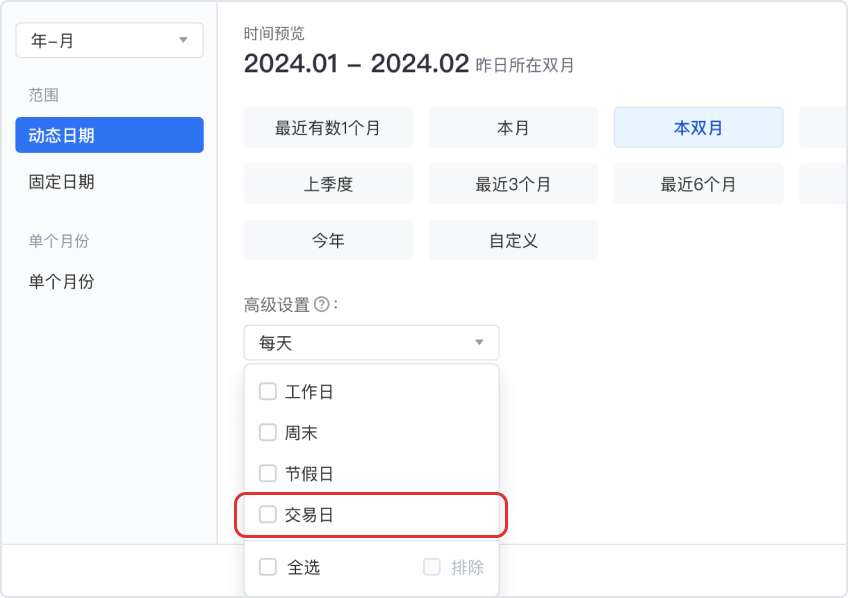
Task: Open the 年-月 granularity dropdown
Action: pyautogui.click(x=109, y=41)
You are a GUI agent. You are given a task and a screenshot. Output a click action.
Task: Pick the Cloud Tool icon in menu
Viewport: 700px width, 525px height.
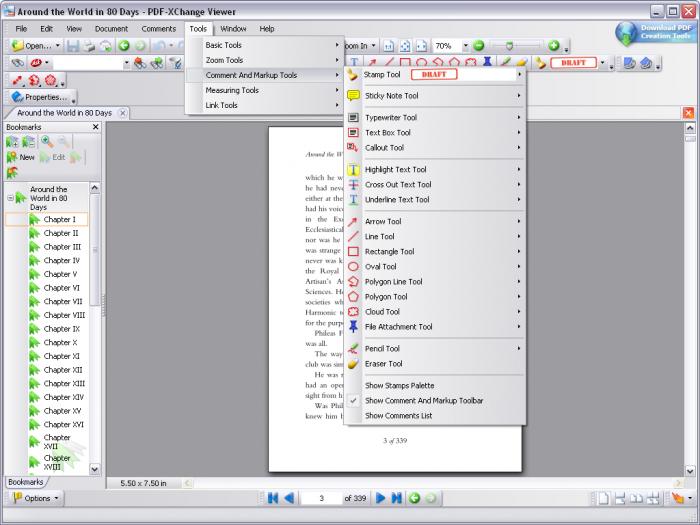point(353,312)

◆ Activity: Please reproduce the lines exactly from the one containing "Task: Pick the Cloud Tool icon in menu" through the last line of the data above, and keep the pictures out.

◆ The answer:
Task: Pick the Cloud Tool icon in menu
Viewport: 700px width, 525px height.
point(353,312)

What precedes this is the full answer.